Back in May, I was quite vocal about what it was that I was looking for in my Mother’s Day. Now, as September dawns, it pains me to admit that it’s now Dad’s turn to pop the feet up, be reminded of his awesomeness and generally made to feel as though he’s king of his domain (one day won’t hurt us, will it?)

So possibly you’ve got a big brunch planned. And of course there’ll be bacon, a bit more bacon. Maybe a few chippolatas and a bit more bacon. To go with it, chuck together this brunch frittata. The best bit of it is that you can actually make it up the night before, store it in the fridge and then bake it in time for when your family descends the next morning. Handy!

See ladies, quietly, I’m still looking out for us, even though it’s not exactly our turn.

Impressive and easy - my favourite combo.

Impressive and easy – my favourite combo.
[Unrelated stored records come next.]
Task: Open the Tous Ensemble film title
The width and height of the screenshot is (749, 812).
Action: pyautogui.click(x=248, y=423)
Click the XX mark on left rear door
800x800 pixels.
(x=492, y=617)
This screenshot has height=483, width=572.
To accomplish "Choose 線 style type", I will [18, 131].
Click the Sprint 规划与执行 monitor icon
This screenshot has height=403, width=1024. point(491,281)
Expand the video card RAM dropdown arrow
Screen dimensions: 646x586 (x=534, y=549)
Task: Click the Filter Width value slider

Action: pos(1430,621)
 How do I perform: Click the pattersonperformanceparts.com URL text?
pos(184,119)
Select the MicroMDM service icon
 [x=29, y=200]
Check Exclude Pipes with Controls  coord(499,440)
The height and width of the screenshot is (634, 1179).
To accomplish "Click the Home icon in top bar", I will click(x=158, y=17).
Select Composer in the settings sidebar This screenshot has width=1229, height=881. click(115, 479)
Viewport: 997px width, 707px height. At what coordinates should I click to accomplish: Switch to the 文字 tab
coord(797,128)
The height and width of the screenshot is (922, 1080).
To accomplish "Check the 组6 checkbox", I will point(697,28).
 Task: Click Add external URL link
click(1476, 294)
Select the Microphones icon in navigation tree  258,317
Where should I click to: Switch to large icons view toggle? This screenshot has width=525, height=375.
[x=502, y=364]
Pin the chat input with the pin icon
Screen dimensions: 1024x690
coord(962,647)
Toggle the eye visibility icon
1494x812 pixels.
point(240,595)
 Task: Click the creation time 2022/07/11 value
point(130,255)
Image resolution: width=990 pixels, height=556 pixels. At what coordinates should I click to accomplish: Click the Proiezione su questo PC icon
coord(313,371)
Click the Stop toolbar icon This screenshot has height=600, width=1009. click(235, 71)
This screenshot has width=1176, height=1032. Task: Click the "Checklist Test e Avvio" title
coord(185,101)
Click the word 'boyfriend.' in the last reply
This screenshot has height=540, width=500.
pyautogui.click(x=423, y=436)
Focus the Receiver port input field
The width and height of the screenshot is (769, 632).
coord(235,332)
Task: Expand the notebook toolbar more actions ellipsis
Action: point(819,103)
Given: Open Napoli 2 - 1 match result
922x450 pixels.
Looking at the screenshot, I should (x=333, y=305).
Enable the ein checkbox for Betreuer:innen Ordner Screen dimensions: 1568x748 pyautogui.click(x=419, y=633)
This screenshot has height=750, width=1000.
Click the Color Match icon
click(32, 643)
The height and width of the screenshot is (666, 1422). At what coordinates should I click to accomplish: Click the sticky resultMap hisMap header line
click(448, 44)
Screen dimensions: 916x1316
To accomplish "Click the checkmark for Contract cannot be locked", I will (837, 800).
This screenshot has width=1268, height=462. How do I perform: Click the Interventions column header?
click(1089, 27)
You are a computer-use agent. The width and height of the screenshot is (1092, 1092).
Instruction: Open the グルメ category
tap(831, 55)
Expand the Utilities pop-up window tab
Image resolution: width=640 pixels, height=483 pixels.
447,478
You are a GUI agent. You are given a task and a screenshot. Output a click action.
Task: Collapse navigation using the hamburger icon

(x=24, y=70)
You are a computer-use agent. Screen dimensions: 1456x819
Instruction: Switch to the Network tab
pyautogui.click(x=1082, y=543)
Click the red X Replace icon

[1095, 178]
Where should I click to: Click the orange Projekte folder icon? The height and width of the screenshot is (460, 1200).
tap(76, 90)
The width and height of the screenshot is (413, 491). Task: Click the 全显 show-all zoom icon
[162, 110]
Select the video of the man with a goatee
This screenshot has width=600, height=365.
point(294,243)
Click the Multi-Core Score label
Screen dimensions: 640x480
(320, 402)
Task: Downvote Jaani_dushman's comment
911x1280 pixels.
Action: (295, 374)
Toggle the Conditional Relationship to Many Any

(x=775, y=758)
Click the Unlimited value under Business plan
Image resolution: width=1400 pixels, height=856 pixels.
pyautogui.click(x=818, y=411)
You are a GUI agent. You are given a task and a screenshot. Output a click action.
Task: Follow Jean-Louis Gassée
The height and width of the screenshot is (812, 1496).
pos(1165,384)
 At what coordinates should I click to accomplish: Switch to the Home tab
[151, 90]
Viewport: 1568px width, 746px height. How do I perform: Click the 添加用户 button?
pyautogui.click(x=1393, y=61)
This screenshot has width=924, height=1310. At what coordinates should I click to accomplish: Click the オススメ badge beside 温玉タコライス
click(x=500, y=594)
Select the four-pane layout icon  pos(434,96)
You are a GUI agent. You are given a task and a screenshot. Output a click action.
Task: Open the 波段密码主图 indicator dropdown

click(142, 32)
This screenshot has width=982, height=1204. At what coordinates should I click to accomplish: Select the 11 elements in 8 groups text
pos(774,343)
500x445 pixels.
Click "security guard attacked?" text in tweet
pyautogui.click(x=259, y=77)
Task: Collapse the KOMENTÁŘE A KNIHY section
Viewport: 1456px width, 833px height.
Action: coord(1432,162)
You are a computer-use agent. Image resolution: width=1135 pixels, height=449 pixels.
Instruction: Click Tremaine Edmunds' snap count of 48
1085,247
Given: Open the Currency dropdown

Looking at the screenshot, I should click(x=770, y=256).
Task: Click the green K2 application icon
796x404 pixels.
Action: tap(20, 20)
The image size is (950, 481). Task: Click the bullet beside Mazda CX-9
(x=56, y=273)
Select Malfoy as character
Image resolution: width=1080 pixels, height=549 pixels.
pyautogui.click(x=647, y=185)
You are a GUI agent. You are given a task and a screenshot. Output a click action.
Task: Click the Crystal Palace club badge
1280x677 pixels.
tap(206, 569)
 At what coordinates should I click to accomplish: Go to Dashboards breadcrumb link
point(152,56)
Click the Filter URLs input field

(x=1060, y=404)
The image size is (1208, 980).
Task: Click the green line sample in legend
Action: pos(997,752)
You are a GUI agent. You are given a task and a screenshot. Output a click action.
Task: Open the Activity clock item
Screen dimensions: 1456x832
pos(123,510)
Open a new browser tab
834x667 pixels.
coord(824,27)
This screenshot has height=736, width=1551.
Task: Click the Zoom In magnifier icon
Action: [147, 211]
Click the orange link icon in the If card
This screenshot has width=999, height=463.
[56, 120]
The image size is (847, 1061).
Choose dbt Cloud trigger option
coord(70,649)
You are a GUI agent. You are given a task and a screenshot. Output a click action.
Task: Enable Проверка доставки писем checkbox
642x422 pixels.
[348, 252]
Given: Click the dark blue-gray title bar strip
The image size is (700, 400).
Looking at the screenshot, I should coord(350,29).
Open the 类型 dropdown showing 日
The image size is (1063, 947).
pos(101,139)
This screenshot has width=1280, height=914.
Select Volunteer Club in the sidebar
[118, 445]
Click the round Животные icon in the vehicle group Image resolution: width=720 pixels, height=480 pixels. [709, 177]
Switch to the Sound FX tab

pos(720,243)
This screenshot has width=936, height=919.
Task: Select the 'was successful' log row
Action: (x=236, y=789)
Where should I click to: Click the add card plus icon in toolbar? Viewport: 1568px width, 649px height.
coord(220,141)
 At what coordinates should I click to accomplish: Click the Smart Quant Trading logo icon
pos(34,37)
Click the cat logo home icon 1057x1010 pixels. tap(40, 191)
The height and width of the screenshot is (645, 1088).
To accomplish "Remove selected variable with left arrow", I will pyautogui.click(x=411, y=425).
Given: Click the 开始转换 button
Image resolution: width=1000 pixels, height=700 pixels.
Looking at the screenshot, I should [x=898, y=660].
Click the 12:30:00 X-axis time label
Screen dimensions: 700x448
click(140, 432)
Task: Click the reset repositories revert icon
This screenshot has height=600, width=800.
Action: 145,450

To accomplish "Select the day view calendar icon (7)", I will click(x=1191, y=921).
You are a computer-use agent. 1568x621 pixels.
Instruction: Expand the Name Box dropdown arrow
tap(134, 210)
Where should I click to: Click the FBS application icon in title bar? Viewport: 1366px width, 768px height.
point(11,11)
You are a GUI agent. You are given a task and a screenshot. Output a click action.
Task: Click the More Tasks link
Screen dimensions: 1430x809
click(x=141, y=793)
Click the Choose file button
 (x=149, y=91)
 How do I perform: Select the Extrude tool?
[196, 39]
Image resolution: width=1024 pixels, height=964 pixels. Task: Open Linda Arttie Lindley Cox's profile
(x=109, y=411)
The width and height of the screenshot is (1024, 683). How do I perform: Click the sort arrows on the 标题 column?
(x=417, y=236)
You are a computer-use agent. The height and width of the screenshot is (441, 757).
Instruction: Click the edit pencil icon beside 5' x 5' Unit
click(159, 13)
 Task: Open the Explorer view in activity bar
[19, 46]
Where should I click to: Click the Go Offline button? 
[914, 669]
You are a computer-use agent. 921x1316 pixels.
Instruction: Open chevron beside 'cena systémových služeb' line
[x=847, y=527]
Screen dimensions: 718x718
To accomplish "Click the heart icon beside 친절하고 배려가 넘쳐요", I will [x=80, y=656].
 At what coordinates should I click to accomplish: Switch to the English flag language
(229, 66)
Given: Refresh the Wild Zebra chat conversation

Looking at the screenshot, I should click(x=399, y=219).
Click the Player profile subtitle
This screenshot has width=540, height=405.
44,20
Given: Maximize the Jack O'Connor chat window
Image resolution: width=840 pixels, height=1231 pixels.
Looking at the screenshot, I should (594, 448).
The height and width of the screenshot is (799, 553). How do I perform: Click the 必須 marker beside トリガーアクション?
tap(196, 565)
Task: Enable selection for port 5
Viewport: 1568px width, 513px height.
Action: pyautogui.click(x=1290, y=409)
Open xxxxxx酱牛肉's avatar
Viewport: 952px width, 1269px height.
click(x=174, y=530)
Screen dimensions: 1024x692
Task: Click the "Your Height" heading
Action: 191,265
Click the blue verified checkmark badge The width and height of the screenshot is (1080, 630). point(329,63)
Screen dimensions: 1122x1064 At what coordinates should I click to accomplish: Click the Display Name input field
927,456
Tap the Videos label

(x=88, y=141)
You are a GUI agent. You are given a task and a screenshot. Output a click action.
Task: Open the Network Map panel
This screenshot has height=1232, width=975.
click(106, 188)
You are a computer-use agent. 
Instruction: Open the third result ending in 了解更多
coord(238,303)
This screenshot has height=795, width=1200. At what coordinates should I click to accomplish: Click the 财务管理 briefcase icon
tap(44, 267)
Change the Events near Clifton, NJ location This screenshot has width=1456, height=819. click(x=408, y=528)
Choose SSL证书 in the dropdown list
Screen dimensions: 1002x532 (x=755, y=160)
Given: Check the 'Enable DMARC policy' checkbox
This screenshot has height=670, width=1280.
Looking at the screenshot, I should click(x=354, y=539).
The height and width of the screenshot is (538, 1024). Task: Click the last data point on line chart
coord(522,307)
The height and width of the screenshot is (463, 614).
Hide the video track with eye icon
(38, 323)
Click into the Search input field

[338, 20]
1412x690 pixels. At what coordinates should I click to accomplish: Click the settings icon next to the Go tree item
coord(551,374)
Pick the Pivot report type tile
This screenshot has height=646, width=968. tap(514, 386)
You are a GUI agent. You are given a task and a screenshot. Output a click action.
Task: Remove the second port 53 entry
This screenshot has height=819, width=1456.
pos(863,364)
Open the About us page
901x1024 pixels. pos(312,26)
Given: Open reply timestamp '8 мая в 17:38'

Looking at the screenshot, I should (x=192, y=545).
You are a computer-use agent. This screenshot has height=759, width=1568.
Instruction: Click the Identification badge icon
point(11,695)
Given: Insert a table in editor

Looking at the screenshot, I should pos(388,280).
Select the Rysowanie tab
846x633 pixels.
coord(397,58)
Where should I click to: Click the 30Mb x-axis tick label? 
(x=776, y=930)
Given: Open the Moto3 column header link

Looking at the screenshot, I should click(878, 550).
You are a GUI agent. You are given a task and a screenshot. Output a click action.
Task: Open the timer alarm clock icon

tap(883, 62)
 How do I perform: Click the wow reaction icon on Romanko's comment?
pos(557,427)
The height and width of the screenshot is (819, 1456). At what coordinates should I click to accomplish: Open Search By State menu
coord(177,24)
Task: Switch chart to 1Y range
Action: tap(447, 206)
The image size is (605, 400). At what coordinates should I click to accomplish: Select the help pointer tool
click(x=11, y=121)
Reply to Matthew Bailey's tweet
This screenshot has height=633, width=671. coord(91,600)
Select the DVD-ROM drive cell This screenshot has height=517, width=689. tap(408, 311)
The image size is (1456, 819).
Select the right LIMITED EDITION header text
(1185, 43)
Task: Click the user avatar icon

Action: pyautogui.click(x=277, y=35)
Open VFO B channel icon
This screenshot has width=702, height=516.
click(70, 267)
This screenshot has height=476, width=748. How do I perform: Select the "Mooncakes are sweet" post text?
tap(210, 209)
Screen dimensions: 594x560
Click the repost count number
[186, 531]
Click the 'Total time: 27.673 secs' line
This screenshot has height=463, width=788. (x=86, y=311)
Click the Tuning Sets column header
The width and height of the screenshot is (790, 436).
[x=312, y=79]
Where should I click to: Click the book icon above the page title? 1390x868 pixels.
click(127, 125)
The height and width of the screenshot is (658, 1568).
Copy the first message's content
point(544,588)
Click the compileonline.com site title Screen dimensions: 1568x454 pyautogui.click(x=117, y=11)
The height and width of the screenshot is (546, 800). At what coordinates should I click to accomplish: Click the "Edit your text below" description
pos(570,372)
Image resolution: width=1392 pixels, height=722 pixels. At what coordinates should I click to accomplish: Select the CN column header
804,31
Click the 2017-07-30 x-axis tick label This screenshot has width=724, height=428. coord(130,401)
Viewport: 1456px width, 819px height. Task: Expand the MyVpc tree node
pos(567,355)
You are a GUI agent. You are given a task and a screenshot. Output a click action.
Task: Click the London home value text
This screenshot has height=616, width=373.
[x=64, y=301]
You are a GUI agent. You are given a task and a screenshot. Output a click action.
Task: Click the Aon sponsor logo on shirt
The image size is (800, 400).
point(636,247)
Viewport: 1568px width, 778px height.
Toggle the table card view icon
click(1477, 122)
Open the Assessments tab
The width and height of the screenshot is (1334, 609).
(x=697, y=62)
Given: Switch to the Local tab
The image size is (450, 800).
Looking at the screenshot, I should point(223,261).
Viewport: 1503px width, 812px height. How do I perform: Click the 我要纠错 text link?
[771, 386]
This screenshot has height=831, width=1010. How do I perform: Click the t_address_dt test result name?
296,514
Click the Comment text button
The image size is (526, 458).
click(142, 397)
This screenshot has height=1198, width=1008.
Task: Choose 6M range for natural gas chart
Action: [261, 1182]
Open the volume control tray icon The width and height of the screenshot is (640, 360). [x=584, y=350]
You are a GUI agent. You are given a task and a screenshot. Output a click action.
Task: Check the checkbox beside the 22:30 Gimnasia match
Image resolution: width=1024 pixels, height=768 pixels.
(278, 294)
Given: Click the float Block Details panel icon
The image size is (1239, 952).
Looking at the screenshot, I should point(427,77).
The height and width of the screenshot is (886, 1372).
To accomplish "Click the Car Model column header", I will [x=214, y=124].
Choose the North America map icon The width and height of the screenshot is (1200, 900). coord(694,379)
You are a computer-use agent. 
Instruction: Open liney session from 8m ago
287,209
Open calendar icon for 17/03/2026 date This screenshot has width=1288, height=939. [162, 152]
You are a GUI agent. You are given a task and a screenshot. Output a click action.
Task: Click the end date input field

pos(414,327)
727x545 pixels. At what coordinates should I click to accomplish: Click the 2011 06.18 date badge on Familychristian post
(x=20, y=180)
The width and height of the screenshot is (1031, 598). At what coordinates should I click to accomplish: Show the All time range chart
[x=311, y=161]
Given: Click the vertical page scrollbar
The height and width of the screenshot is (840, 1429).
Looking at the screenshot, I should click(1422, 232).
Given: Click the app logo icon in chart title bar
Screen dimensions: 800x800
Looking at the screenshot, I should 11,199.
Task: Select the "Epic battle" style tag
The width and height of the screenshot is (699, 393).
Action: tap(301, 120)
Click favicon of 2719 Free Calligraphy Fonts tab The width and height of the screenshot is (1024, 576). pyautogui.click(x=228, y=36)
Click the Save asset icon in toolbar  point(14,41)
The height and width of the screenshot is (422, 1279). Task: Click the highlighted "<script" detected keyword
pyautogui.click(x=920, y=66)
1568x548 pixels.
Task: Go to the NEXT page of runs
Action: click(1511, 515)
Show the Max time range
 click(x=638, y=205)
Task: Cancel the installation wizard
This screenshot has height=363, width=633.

Make-ahead Brunch Frittata

2 potatoes
4 spring onions, finely sliced (use some of the green bits too)
½ punnet cherry tomatoes, halved
6 mushrooms, sliced (about 1 cup)
1 cup bread cut into a 1cm dice (this is a great way to use up day old sourdough)
1½ cups grated cheese
5 eggs
½ cup milk
Salt and pepper

Cook the potatoes. You could bake them, boil, steam or microwave them until just tender (I use the microwave as I find it the quickest and easiest way).

Preheat the oven to 180C. Grease and line an 18x28cm slice tin with baking paper.

Once cool enough to handle, peel away the potato skins and chop into a rough dice. Add to a large mixing bowl.

Tip in the vegies, bread and cheese. Combine well.

In a bowl, whisk the eggs and milk. Season well. Pour onto the vegies and mix. Tip the mixture into your slice tin and fiddle bits around so that the mix is evenly distributed and firmly packed. Leave a few cherry tomatoes on top for presentation.

Bake for 40 minutes until set and golden on top.

Cut into 8 brunch-sized slices. Serve alone or with chipolatas and bacon.